A desconsideração crescente de muitos fiéis para com a prática religiosa e, consequentemente, para com o culto devido ao Santíssimo Sacramento, corresponde a circunstancias complexas.

Seria simplificar muito, dizer, sem mais, que esse fenómeno é fruto da cultura moderna ou pós moderna.

Muito mais que um simples animal racional, o homem é uma criatura dotada de alma espiritual, criada à imagem e semelhança de Deus.

Sua dimensão espiritual pede, clama, por ser atendida e satisfeita. Assim como o corpo para subsistir tem que comer, dormir, etc, assim também a alma precisa alimentar-se para não atrofiar-se. Em uma pessoa ordenada, seu crescimento natural desenrola-se harmoniosamente, atendendo ao mesmo tempo as necessidades do corpo e da alma.

Isto que parece tão razoável, se impõe ao constatar que temos uma inclinação inata para a felicidade, a plenitude, ao eterno. Santo Agostinho, conhecedor genial das aspirações da alma humana, declara em suas “Confissões”: “Nos fizestes, Senhor, para ti, e nosso coração está inquieto, até que descanse em ti”. E, antes, Tertuliano escreveu que “a alma humana é naturalmente cristã”. O catolicismo vai de encontro dos desejos mais medulares das pessoas.

Assim sendo, alguém que se confesse a-religioso ou ateu, encontra-se em um verdadeiro contrassenso. Não dar sequência aos naturais apetites da alma é violentar-se interiormente e ser intelectualmente desonesto. É ter uma consciência fora deEucaristia - ostensório.jpgseus eixos.

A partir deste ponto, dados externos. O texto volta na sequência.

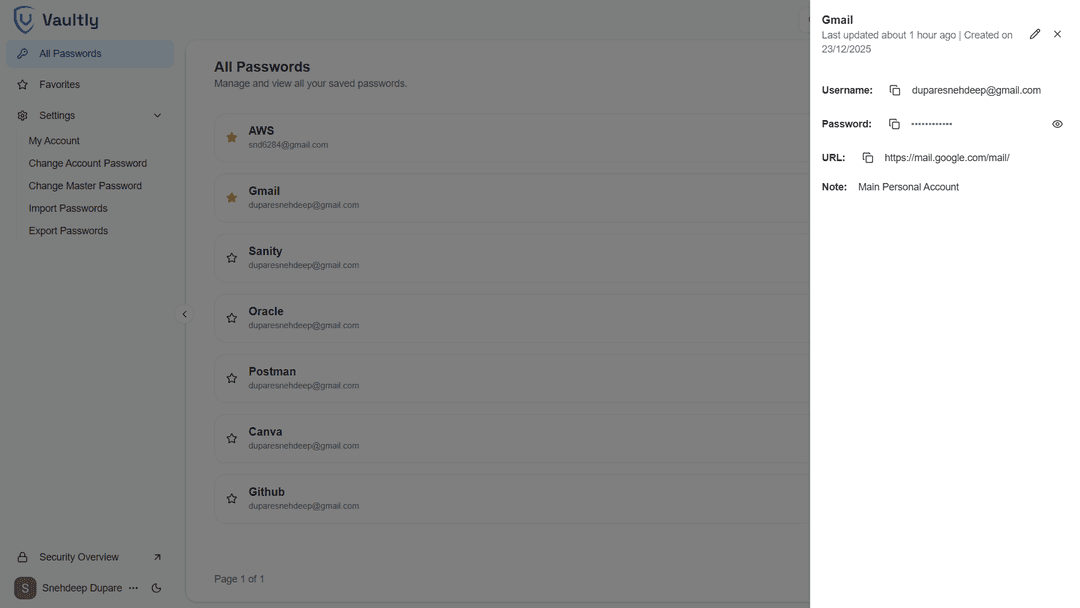Click the user avatar S icon
The image size is (1080, 608).
[x=25, y=588]
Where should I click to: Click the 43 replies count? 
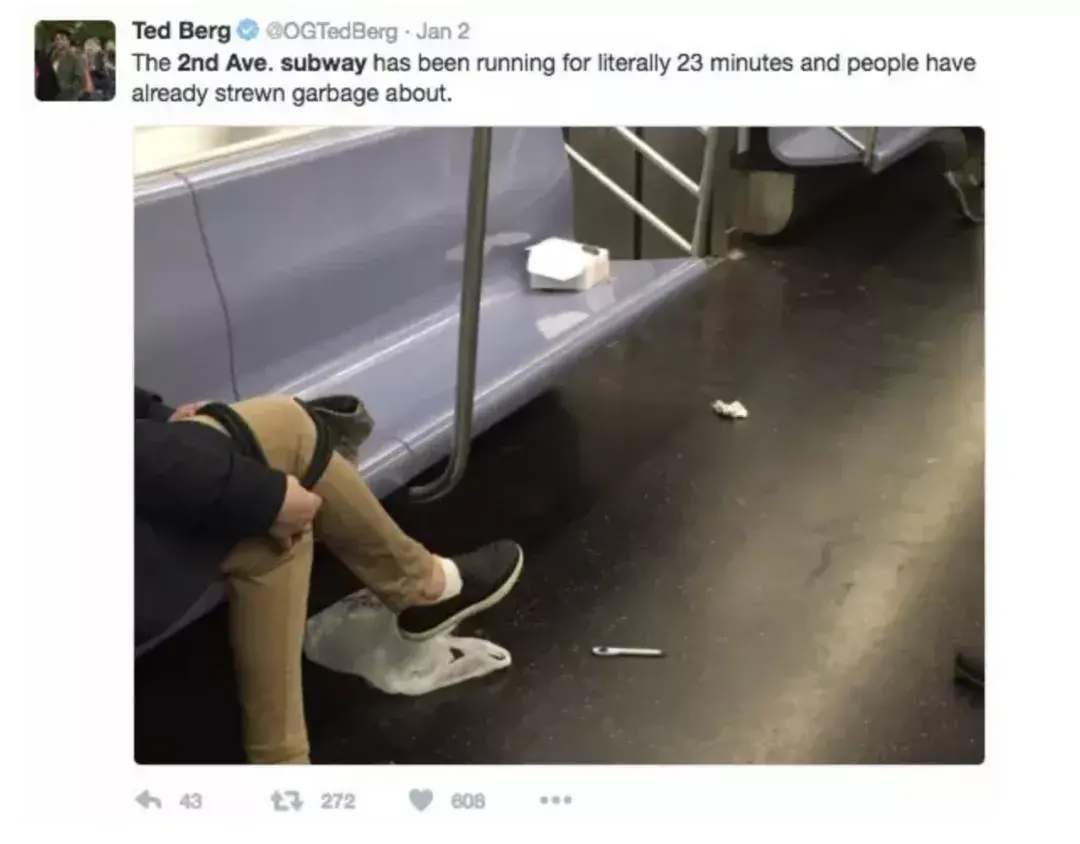click(x=191, y=801)
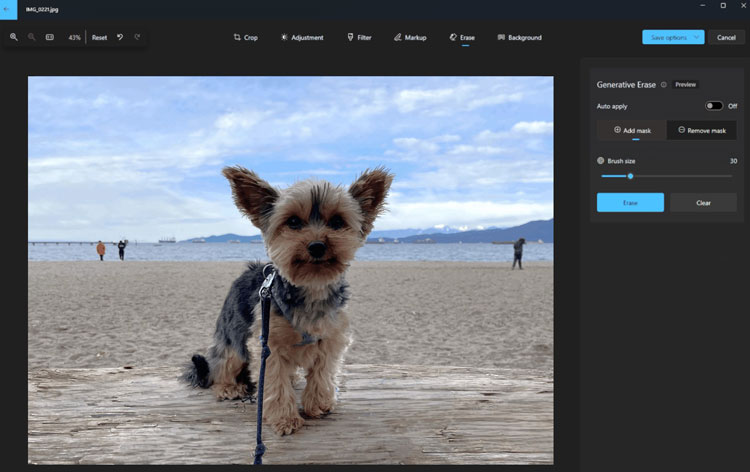
Task: Switch to Remove mask mode
Action: 701,130
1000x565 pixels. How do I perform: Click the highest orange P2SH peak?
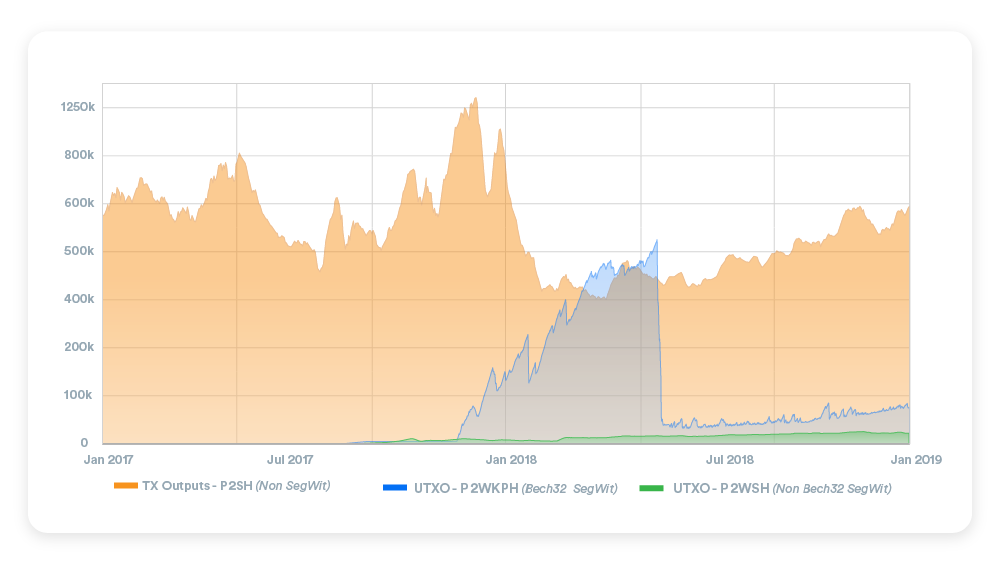click(476, 99)
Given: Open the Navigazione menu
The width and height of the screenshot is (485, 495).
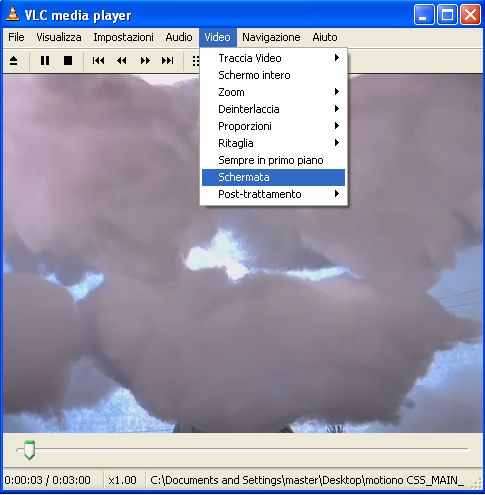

É por isso que os que “professam” a irreligião recorrem a ideologias os supostos “valores” que n fundo são tentativas de justificar suas débeis posturas; porque o homem é um monolito e não consegue subsistir permanecendo em uma estável e perpétua contradição; precisa apoiar ou desculpar de alguma maneira sua crença.

Porém o assunto que mais nos interessa e nos interpela não é dos ateus; é o drama dos católicos que não chegam ao extremo de renegar sua Fé, mas que não a vivem e a vão debilitando progressivamente até o ponto de parecer inexistente ou quase tanto.

Como podem conviver em uma mesma pessoa que recita o Credo na Missa dominical, sua profissão de fé e a indiferença para a religião católica? Esta é uma das questões mais preocupantes e urgentes a resolver.

O que acontece é que, nesse mecanismo de explicar seus erros justificando-os com uma doutrina, os indivíduos acabam substituindo a Deus com maiúscula por um deus com minúscula. Eles dão as costas ao Criador e se apegam às criaturas… endeusando-as. Dinheiro, saúde, tecnologia, beleza física, prestígio, poder, prazer, etc., são deuses substitutos do único e verdadeiro Deus e Senhor. O homem contemporâneo opta pelo serviço a um senhor de pacotilha, e deixa de lado o Senhor dos Senhores.

A negação de Deus é na realidade uma incongruência que equivale a uma substituição grosseira. Não se pode professar a inexistência de algo que clama dentro de nós!

Um exemplo. Pela graça de Deus e o concurso de catequistas que um dia explicaram o mistério eucarístico, passamos a crer na presença real de Jesus na hóstia consagrada e compreendemos que deve-se tributar-lhe um culto de adoração; por outro lado, sempre nos horrorizamos com os sacrilégios feitos contra este admirável sacramento e chegamos a elogiar, e até admirar, os adoradores que permanecem fiéis a seus compromissos.

Mas, na vida de todos os dias, estes sentimentos e convicções de que estamos persuadidos, não são determinantes para motivar nosso crescimento espiritual plasmado em uma conduta. Por que? Porque já devemos estar praticando outra crença diferente da que fizemos profissão no batismo e na confirmação: substitui-se ao Deus da revelação por um deus de conveniência. Salvo uma graça fulminante -como a que pôs São Paulo por terra e o elevou até o Céu- o dinamismo próprio do mal nos poderá levar até sem inimigos empedernidos de Deus.

Um processo assim começa “suave”, lentamente: Não vamos à Missa porque ela é, digamos, “entediante”, “parada”; depois, dizemos que não vamos adorar o Senhor no sacrário por falta de tempo; além disso a comunhão nos é tediosa e a confissão fastidiosa, desagradável…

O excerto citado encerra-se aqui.